BEGIN Input data

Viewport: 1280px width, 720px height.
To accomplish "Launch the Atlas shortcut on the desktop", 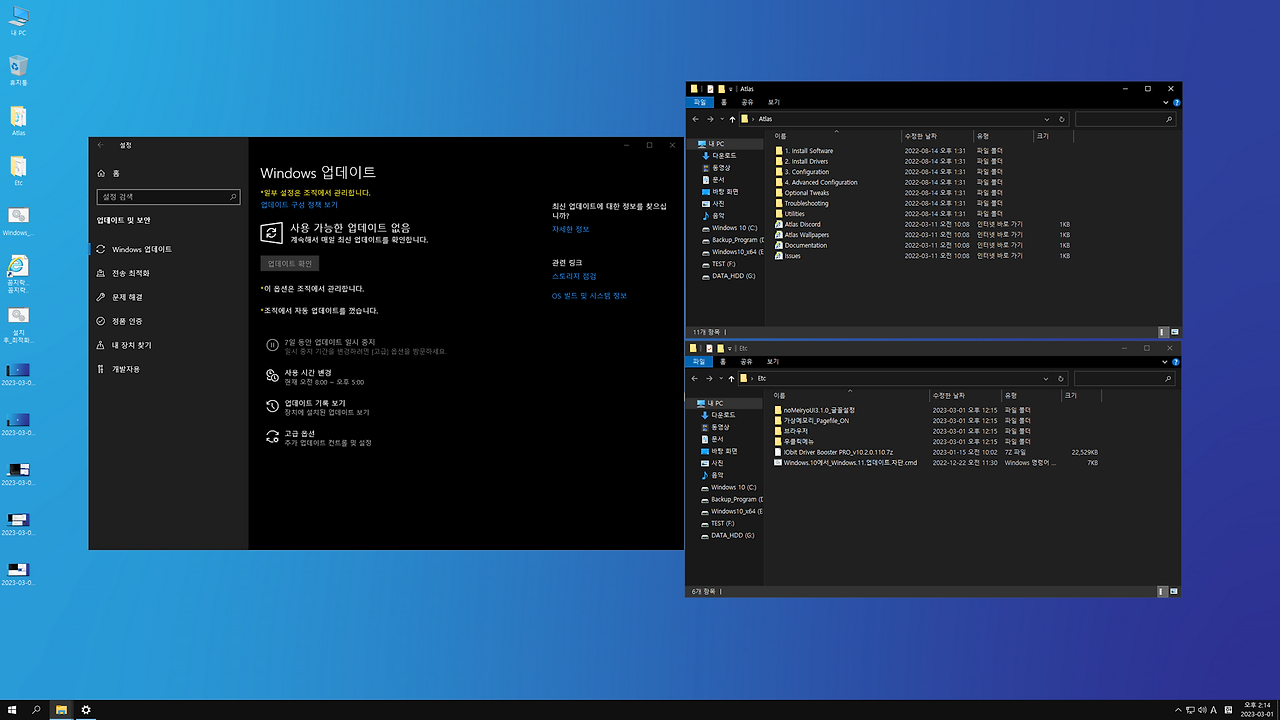I will [x=17, y=117].
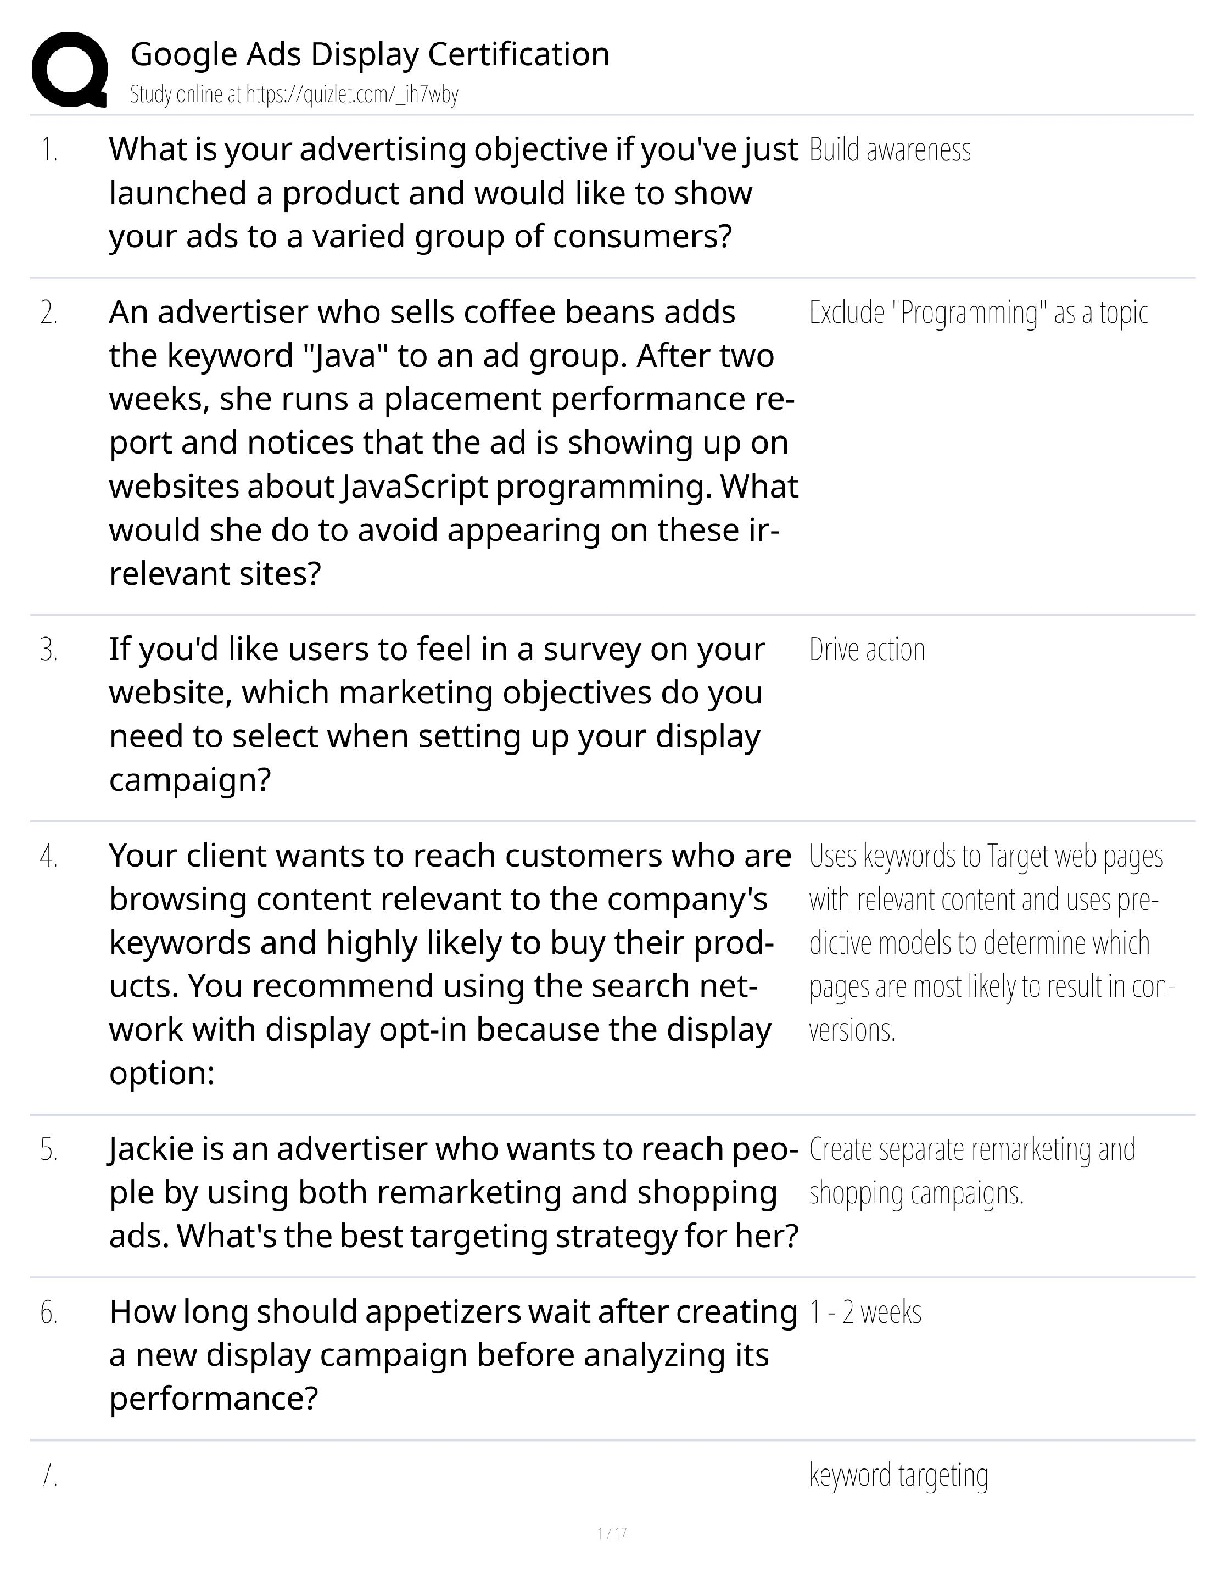Click question 1 about advertising objective
1224x1584 pixels.
coord(452,193)
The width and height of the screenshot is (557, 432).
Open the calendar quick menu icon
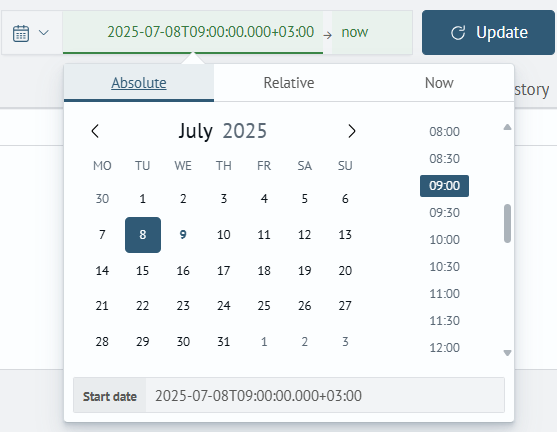click(21, 33)
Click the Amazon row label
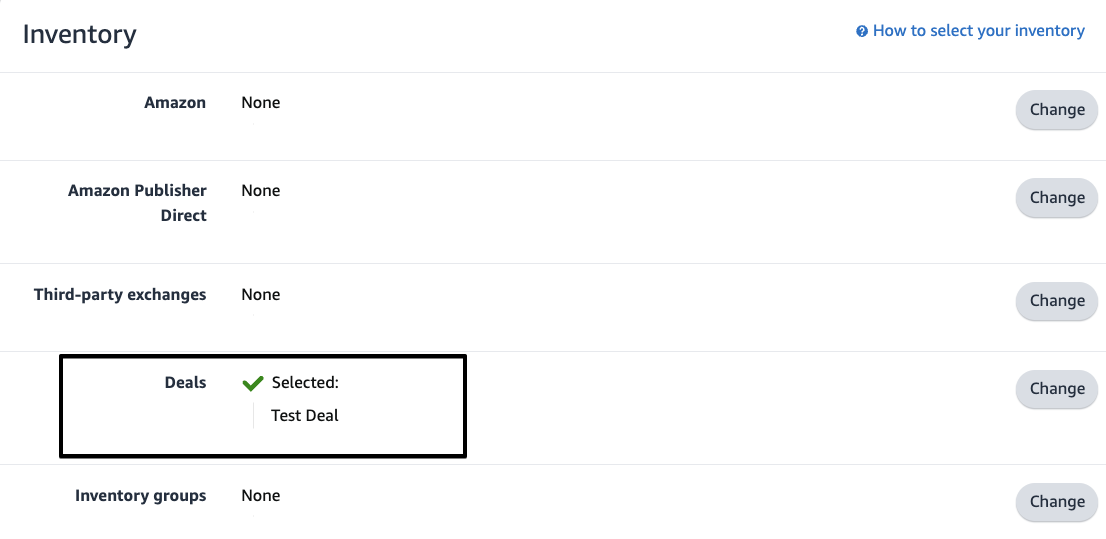Screen dimensions: 1106x539 [175, 103]
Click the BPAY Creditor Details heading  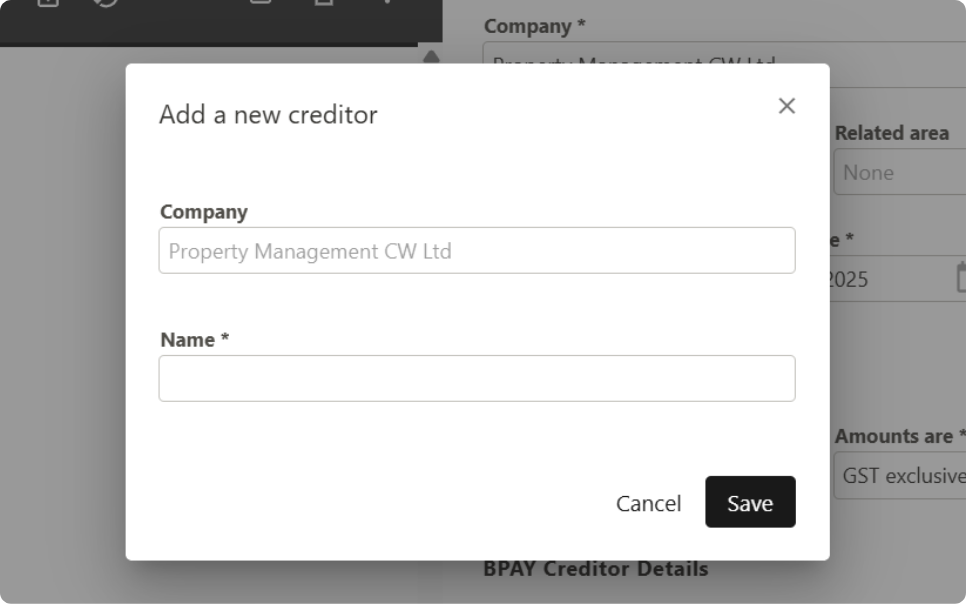[x=595, y=568]
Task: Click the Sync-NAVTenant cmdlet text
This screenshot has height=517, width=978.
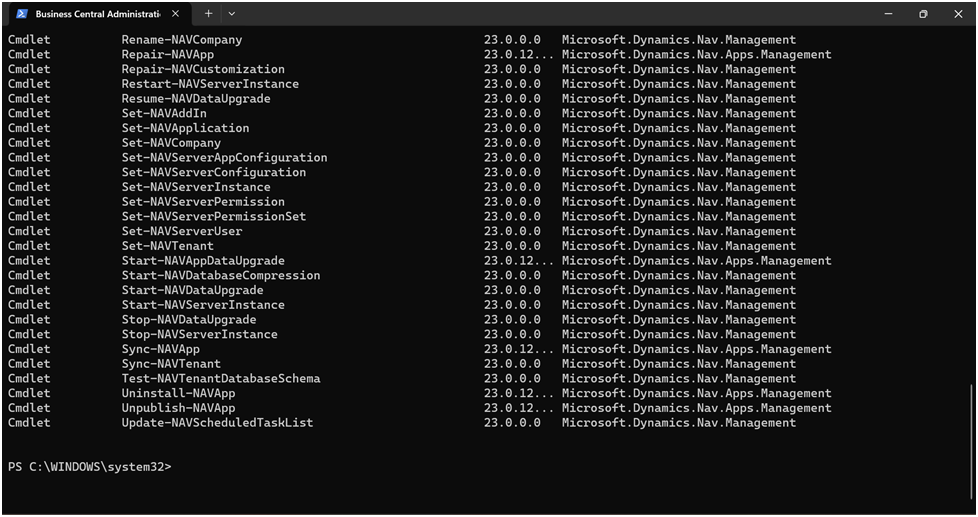Action: tap(171, 364)
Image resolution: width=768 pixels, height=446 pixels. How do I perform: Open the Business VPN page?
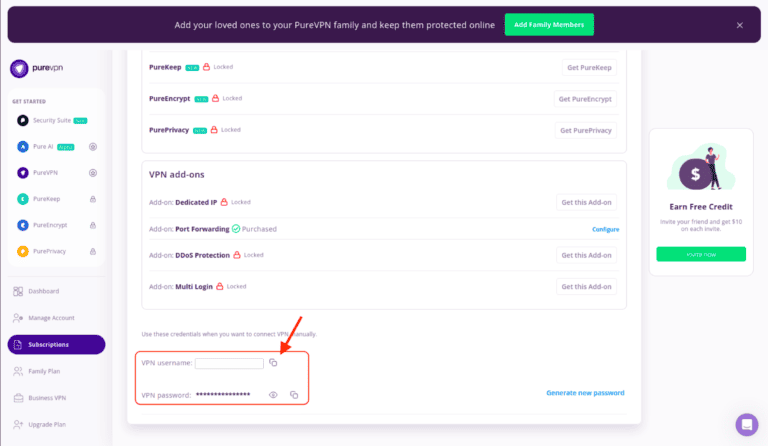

END Input data

Your objective: Skip all pictures. Write out only the lines from the one containing "Task: Click the Sync-NAVTenant cmdlet text" to the end of the listing above, inclusive, exactly as given.

Answer space:
Task: Click the Sync-NAVTenant cmdlet text
This screenshot has height=517, width=978.
Action: tap(171, 364)
Image resolution: width=768 pixels, height=446 pixels. How do I perform: Open the Business VPN page?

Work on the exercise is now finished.